Au fil des consultations, Marie Paule retrouve dynamisme et enthousiasme. “Je galope !” dit-elle. “Je me sens bien plus en forme”. Elle fait référence à son voyage dans le sud de la France prévu le mois prochain : “Dans ma tête je suis déjà en vacances” ; elle qui ne réussissait plus à se projeter dans l’avenir. Elle souligne avec ardeur qu’elle n’utilise plus les enregistrements. Elle s’entraîne une fois le matin, et toujours deux fois l’après midi.
Le travail Sophrologique du jour est porté sur sa tête, au travers de ses cinq sens, dans un voyage plus en profondeur, partant de sa peau jusqu’aux muscles de son visage. Une contemplation externe de son visage jusqu’à une contemplation senso-perceptive de l’interne de sa tête. Avec cette force sur ses muscles, elle peut alors se nourrir de sensations positives du passé. Enfin, la projection dans le futur devient une consolidation de ce qu’elle est déjà en capacité de penser seule : la vie demain. A l’issue, avec un sourire tinté d’espoir, elle s’exclame : “Je me sens de mieux en mieux”.

DERNIERE CONSULTATION :

Un mois s’est écoulé depuis la dernière consultation. Marie Paule est rentrée de vacances la semaine précédente. Elle évoque ce moment comme une renaissance, une capacité de vivre pleinement les choses et de se ressourcer. Aujourd’hui elle attend avec impatience son prochain séjour. Sa capacité à se projeter dans l’avenir est définitivement ancrée en elle. Elle s’entraîne désormais sans enregistrements, et une seule fois par jour. Entraînement indispensable pour maintenir les acquis.
Nous travaillons alors dans un cadre plus méditatif, à travers sa peau, ses muscles, ses os. Avec la force retrouvée sur tous ses tissus, elle peut vivre pleinement sa tridimensionnalité (Passé / Présent / Futur).
Nous arrivons au termes de la stratégie de cure que j’avais mis en place et proposé à Marie Paule au début de la prise en charge. Lors de cette consultation, pour valoriser encore un peu plus les progrès, je lui propose que nous revenions sur l’Evaluation Symptomatique Globale que nous avions faite au départ. Les sentiments exprimés sont aujourd’hui bien différents. Certes, les douleurs ressentis dans l’oreille gauche sont toujours très prégnantes. Des examens médicaux sont prévus pour en rechercher la cause. A l’instar, le stress, les angoisses, le sentiment de déprime et l’hyperémotivité ont disparus. Marie Paule dit avoir retrouvé confiance, en elle d’abord, puis en l’avenir. Elle explique ne plus avoir de problèmes de concentration. S’engager dans le “dehors” et sortir de la maison n’est plus une démarche anxiogène. Enfin, ses problèmes intestinaux et de constipations sont selon elle quasiment résolus. Elle montre une vitalité extraordinaire, et un désir absolu de VIVRE !
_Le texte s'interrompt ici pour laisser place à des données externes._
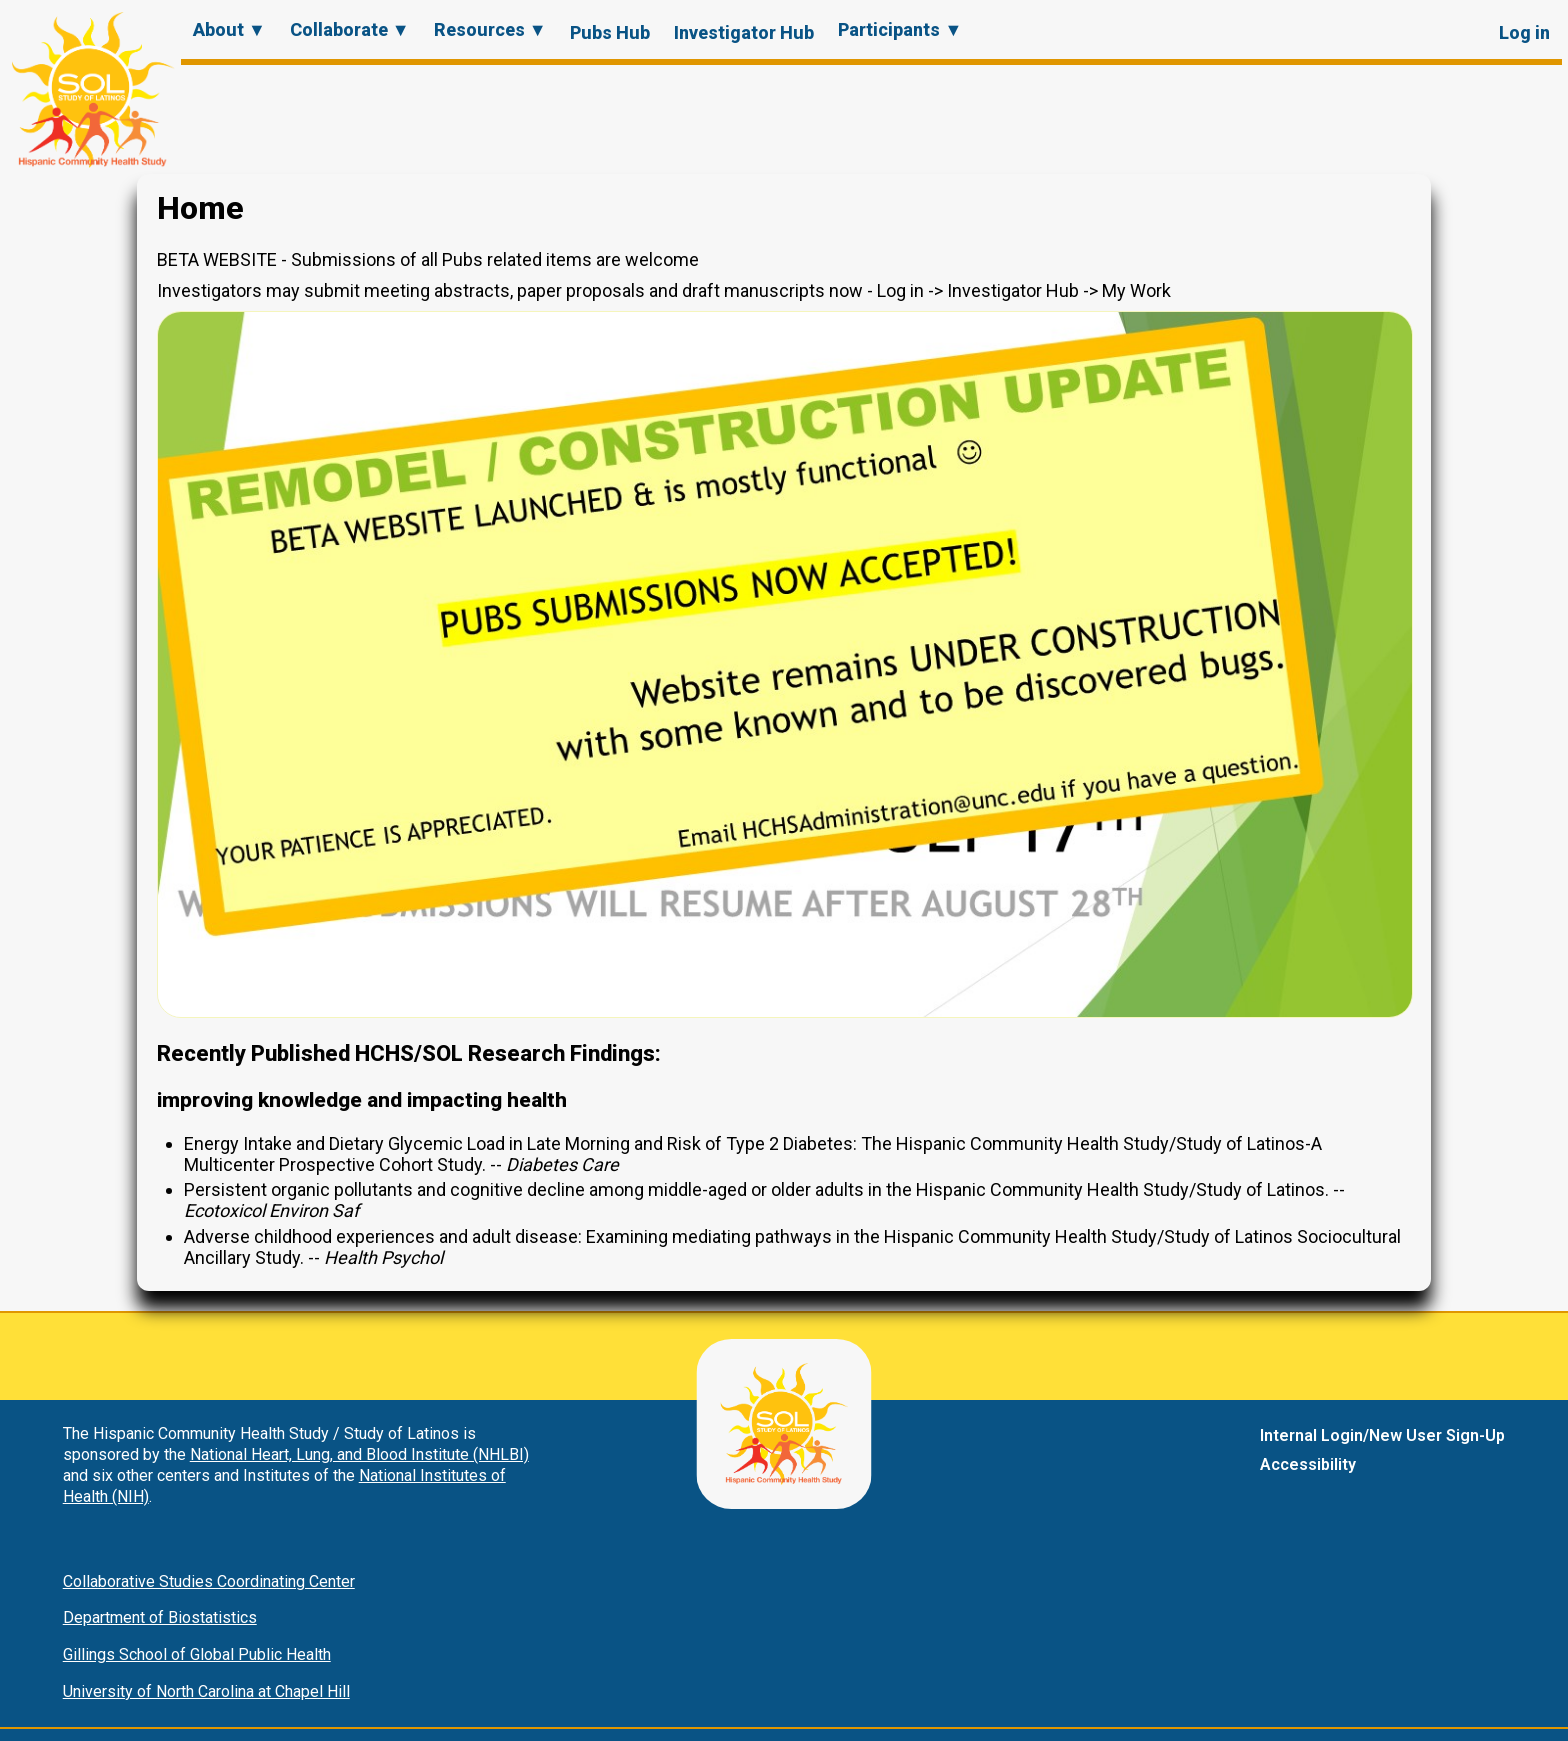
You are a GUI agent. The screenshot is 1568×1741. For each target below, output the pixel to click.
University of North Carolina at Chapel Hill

La Sophrologie, lorsqu’elle est vécue, est une expérience intrinsèque qui élève, qui enrichie et qui donne espoir.

Axel PISSY – Sophrologue
Dans cet espace, où se chevauchent l’expérience du Sophrologue et celle de la personne accompagnée, la possibilité est donnée au Corps de redonner à tout à chacun le pouvoir de s’enrichir, de s’apaiser, de se sentir plus en harmonie et de regarder “demain” comme étant un projet exaltant. Je suis aujourd’hui le témoin privilégié des progrès de Marie Paule. Sa motivation et son investissement dans le travail que l’on a engagé ensemble a permis une avancée spectaculaire dans le regard qu’elle porte aujourd’hui sur le monde qui l’entoure et sa place dans celui-ci. Derrière ces progrès, se cachent en réalité une volonté sans faille de s’accrocher aux outils Sophrologique pour les utiliser comme faisant partie d’elle même. Marie Paule est un exemple pour celles et ceux qui, à la suite d’un Accident Vasculaire Cérébral, se demandent si la vie vaut encore le coup d’être vécue.